However, another approach is to regard the type- and term-validity judgments as ranging over judgments with possibly-invalid contexts. In that case, the notion of valid context does not have to be defined mutually-inductively; instead it can be defined simply on its own after the (mutual) type and term judgments have been stated. And (assuming the rules are stated correctly) we can prove, after the fact, that in any valid judgment $\Gamma \vdash A\,type$ or $\Gamma \vdash t:A$, it happens that $\Gamma$ is a valid context in this sense.
would one of the rules be as follows? “If $\Gamma \vdash B: Type$ is valid and if $\Gamma, x: A$ is a valid context, then $\Gamma, x: A \vdash B[x]: Type$ is valid.”
There are really two issues here. The first is one of notation: your conclusion would generally be written as simply $\Gamma, x: A \vdash B: Type$.

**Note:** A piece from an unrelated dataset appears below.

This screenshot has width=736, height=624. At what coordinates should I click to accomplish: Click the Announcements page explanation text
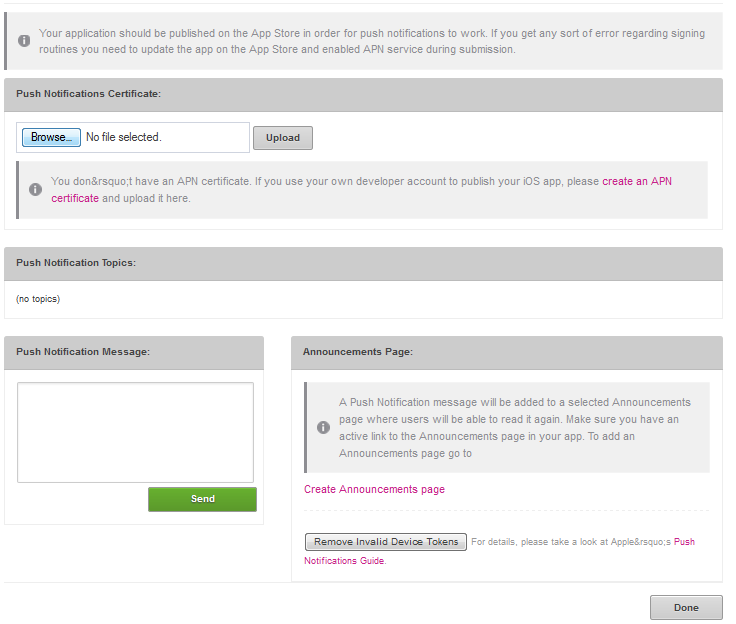[x=514, y=427]
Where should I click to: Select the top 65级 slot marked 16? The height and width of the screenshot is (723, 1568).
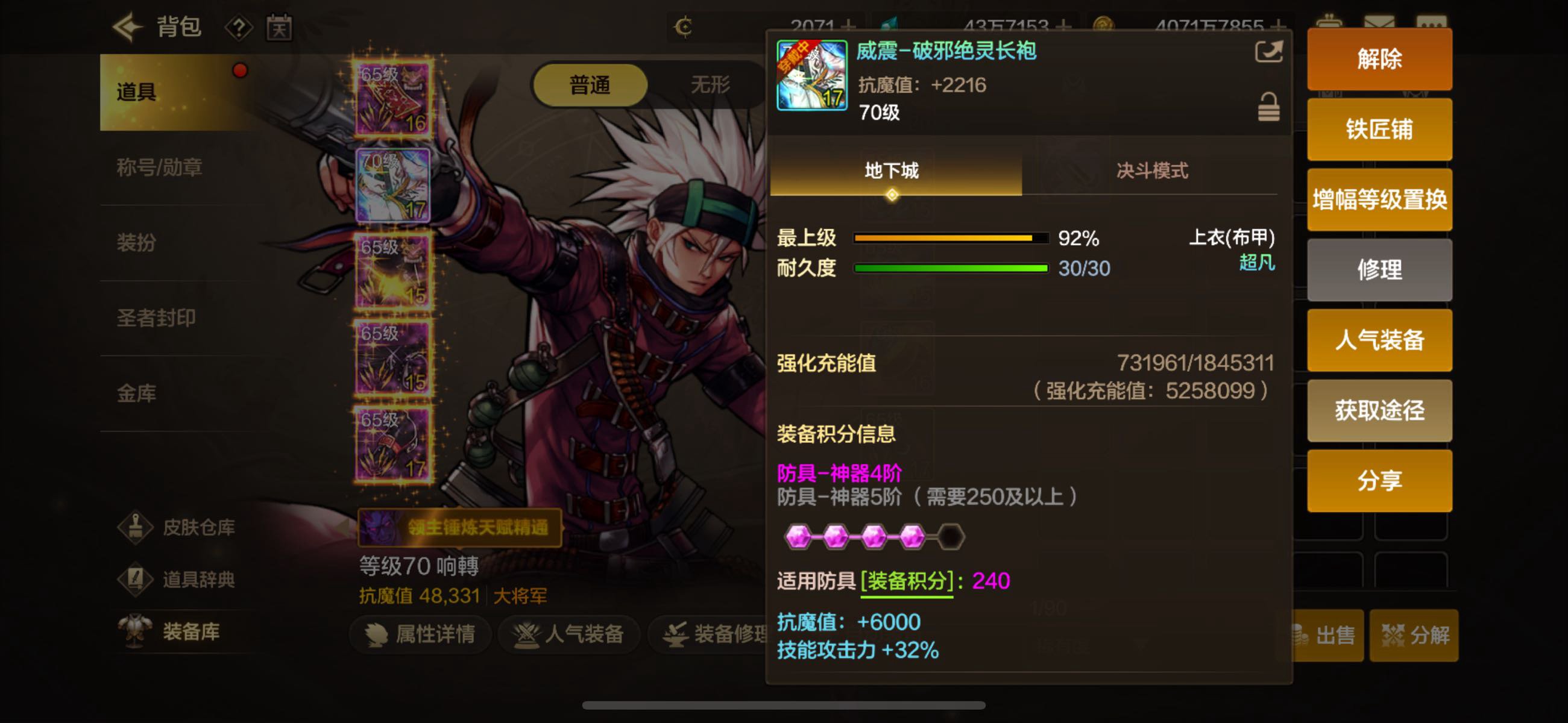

To explain this further (if necessary), note that $\Gamma$, $A$, and $B$ here are technically “meta-variables”: we are using them to stand for an arbitrary context and two arbitrary types. This is just the usual mathematical use of variables to stand for things, except that we have to be careful to distinguish it from the internal “variables” that occur syntactically in the terms of type theory. In fact, here $x$ is a meta-variable that stands for an arbitrary syntactic variable! The types that $A,B$ stand for are syntactic strings like $(\Sigma y:\mathtt{C})\mathtt{D}(y,z)$ (here I’m using the article’s notation for $\Sigma$-types, although it is pretty non-standard), built up from the type-forming operations out of the atomic types (here $\mathtt{C}$ and $\mathtt{D}$ are intended to be atomic types). If such a type is to be valid in some context, then in particular all of its free variables must be declared in that context.
Now, validity of $\Gamma \vdash B\, type$ implies that the variable $x$ doesn’t occur syntactically in (the syntactic string) $B$. Therefore, it makes sense to consider $B$ itself in context $\Gamma,x:A$ as well, and the rule you quote (most commonly called “weakening”) should certainly be true: adding new irrelevant declarations to the context doesn’t invalidate a type (or a term, for that matter).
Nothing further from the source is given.